- [WHAT YOU ARE ASKED TO DO]:
Every record must appear in the response exactly as given.

== == ==

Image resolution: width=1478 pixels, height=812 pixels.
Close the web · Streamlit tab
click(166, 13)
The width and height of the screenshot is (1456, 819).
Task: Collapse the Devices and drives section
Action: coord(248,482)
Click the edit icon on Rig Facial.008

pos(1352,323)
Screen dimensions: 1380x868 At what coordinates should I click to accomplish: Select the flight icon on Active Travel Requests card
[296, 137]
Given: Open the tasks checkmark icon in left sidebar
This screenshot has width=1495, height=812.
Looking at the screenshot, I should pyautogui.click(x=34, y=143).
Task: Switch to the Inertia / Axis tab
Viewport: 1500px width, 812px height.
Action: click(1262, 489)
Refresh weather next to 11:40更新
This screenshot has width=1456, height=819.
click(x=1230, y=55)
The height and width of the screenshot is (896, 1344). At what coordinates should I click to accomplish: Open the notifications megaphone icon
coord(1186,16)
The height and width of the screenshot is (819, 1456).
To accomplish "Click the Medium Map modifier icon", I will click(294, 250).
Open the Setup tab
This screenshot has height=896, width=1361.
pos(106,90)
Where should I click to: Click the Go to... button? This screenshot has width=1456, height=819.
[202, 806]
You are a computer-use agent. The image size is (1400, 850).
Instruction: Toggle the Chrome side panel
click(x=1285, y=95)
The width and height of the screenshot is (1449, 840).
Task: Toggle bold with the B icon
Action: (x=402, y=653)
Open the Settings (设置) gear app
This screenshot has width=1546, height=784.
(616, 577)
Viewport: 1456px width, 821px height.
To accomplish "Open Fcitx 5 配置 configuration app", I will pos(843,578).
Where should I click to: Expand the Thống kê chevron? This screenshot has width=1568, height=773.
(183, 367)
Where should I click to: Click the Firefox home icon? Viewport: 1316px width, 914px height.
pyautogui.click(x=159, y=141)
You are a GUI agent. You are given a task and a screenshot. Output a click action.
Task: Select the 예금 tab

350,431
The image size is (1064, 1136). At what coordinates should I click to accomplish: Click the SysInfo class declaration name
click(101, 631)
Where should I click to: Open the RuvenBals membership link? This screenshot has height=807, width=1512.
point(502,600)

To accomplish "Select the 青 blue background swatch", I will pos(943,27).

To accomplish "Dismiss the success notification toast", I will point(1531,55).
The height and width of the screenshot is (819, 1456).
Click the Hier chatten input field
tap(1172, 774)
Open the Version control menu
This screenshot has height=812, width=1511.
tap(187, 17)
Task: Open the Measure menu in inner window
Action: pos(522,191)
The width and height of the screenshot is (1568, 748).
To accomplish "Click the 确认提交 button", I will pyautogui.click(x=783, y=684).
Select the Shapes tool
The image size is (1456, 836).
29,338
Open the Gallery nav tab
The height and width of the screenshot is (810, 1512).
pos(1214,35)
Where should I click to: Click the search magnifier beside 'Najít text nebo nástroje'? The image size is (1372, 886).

== == ==

- [TASK ANSWER]:
Image resolution: width=1478 pixels, height=812 pixels.
Close the web · Streamlit tab
click(166, 13)
The width and height of the screenshot is (1456, 819).
Task: Collapse the Devices and drives section
Action: coord(248,482)
Click the edit icon on Rig Facial.008

pos(1352,323)
Screen dimensions: 1380x868 At what coordinates should I click to accomplish: Select the flight icon on Active Travel Requests card
[296, 137]
Given: Open the tasks checkmark icon in left sidebar
This screenshot has width=1495, height=812.
Looking at the screenshot, I should pyautogui.click(x=34, y=143).
Task: Switch to the Inertia / Axis tab
Viewport: 1500px width, 812px height.
Action: click(1262, 489)
Refresh weather next to 11:40更新
This screenshot has width=1456, height=819.
click(x=1230, y=55)
The height and width of the screenshot is (896, 1344). At what coordinates should I click to accomplish: Open the notifications megaphone icon
coord(1186,16)
The height and width of the screenshot is (819, 1456).
To accomplish "Click the Medium Map modifier icon", I will click(294, 250).
Open the Setup tab
This screenshot has height=896, width=1361.
pos(106,90)
Where should I click to: Click the Go to... button? This screenshot has width=1456, height=819.
[202, 806]
You are a computer-use agent. The image size is (1400, 850).
Instruction: Toggle the Chrome side panel
click(x=1285, y=95)
The width and height of the screenshot is (1449, 840).
Task: Toggle bold with the B icon
Action: (x=402, y=653)
Open the Settings (设置) gear app
This screenshot has width=1546, height=784.
(616, 577)
Viewport: 1456px width, 821px height.
To accomplish "Open Fcitx 5 配置 configuration app", I will pos(843,578).
Where should I click to: Expand the Thống kê chevron? This screenshot has width=1568, height=773.
(183, 367)
Where should I click to: Click the Firefox home icon? Viewport: 1316px width, 914px height.
pyautogui.click(x=159, y=141)
You are a GUI agent. You are given a task and a screenshot. Output a click action.
Task: Select the 예금 tab

350,431
The image size is (1064, 1136). At what coordinates should I click to accomplish: Click the SysInfo class declaration name
click(101, 631)
Where should I click to: Open the RuvenBals membership link? This screenshot has height=807, width=1512.
point(502,600)

To accomplish "Select the 青 blue background swatch", I will pos(943,27).

To accomplish "Dismiss the success notification toast", I will point(1531,55).
The height and width of the screenshot is (819, 1456).
Click the Hier chatten input field
tap(1172, 774)
Open the Version control menu
This screenshot has height=812, width=1511.
tap(187, 17)
Task: Open the Measure menu in inner window
Action: pos(522,191)
The width and height of the screenshot is (1568, 748).
To accomplish "Click the 确认提交 button", I will pyautogui.click(x=783, y=684).
Select the Shapes tool
The image size is (1456, 836).
29,338
Open the Gallery nav tab
The height and width of the screenshot is (810, 1512).
pos(1214,35)
Where should I click to: Click the search magnifier beside 'Najít text nebo nástroje'? The image size is (1372, 886).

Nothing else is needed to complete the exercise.